零售行业在互联网时代的竞争变得愈发的激烈,安全架构与策略的部署与定义不仅要满足分布式店铺与网络环境的需要、而且需要稳定可靠,可扩展易管理,成本可控。这样,零售网络既可支持多渠道操作,也可以满足不断创新性服务的使用,例如增强用户体验的服务等。
案例分析与Fortinet解决方案
Fortinet公司的安全解决方案可覆盖不同的行业,满足用户所面临的不同网络与安全需求。有线到无线网络的一体化,包括集中管理与日志与报告分析,到用户身份验证以及安全的访问与交换。参加下图:
对于当代零售行业解决方案,以国际著名化妆品企业为例,其在国内30多个城市设有200多个销售柜台。随着中国国内业务的不断发展在全国门店数量也随之增加,原来门店交易系统与总部互联采用专线的方式在店面数量的增加的情况下,相应的线路成本和管理和维护成本也随之增加,数据的安全性、完整性、可用性也成为新的挑战。
Fortinet建议采取在每个门店采用一台适合于分布式以及分支机构的FortiWiFi设备,在总部部署一台集中管理设备FortiManager,统一管理各个店面的设备。可无线控制器的FortiWiFi设备,同时也是网关设备,提供坚实的网络与安全技术,包括在总部与各零售店之间建立安全的IPsec VPN通道,代替了原来专线方式,降低了线路的成本,该功能允许所有的POS交易与语音会话通过安全通道进行。FortiWiFi设备同样具有自己发射Wifi信号的功能,支持标准的802.11a/b/g/n协议,FortiWiFi 设备的基于web的管理接口,易于部署与管理,同时该设备也可以由FortiManager远程进行管理。

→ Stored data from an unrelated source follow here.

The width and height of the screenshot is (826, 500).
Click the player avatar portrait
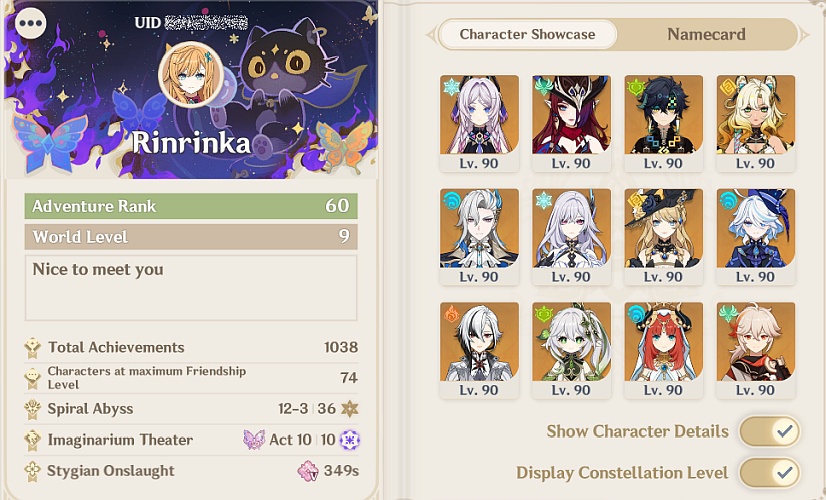point(191,75)

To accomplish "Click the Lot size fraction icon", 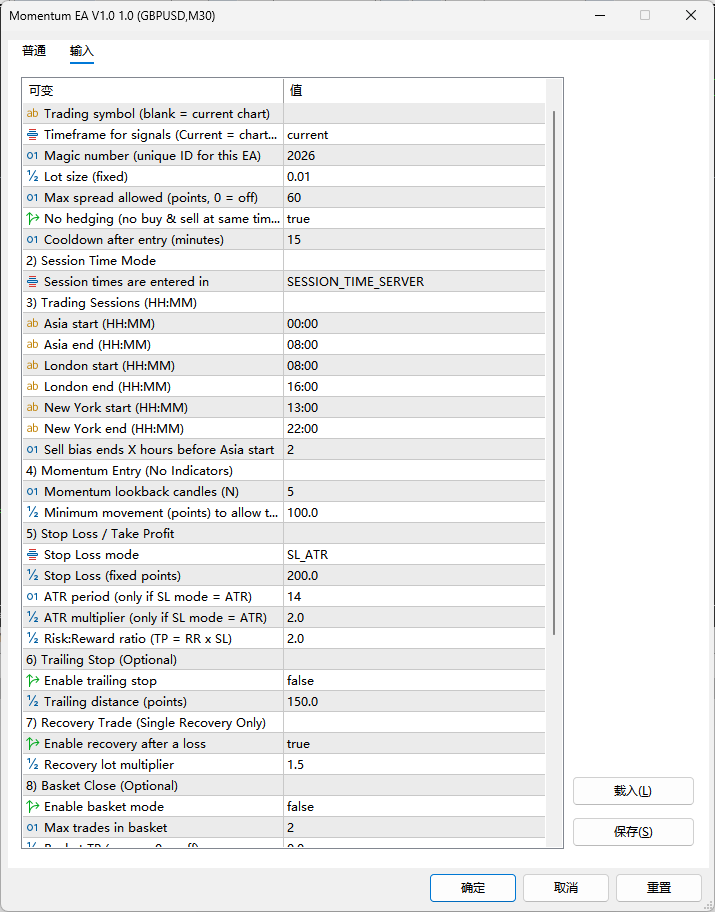I will tap(32, 177).
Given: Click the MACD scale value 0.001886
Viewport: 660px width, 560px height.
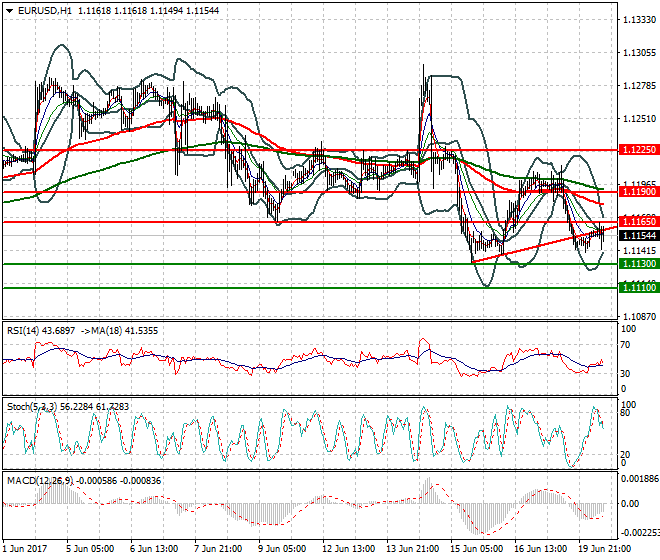Looking at the screenshot, I should click(637, 479).
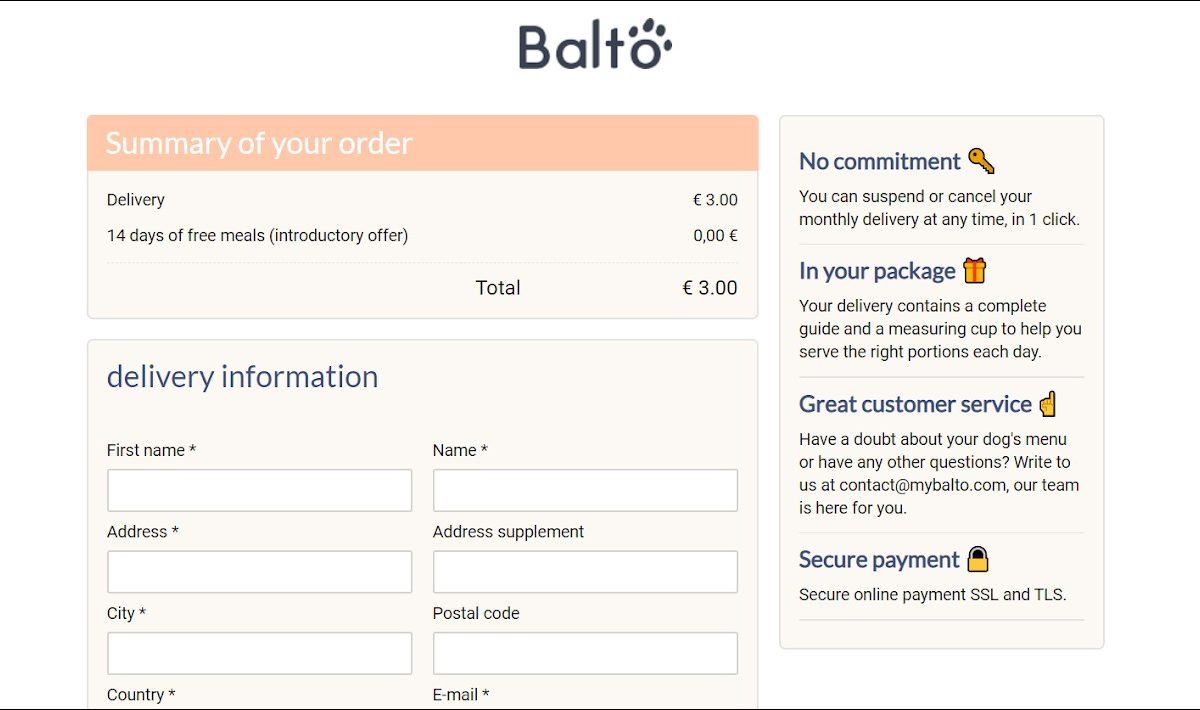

无线环境下行业合规。FortiWiFi设备具有无线网络非法AP检测与抑制功能,有效的避免了非法AP对信用卡交易系统造成的威胁。举例说明,FortiWiFi-60C平台与FortiAP设备可提供双频段支持,也就是可以同时在2.4GHz与5GHz频段搜索其他AP。通过对MAC地址与制造商信息的识别, FortiWiFi设备可使用“在线”关联技术检测连接到零售商网络的无线设备,并将其记录在“在线”syslog信息以较高的安危级别,同时将其传送到上游的日志聚合设备和/或FortiAnalyzer集中日志分析与报告信息。一旦这样的无线设备被告警出现在零售店后,IT管理员可以从网络中物理删除非法AP。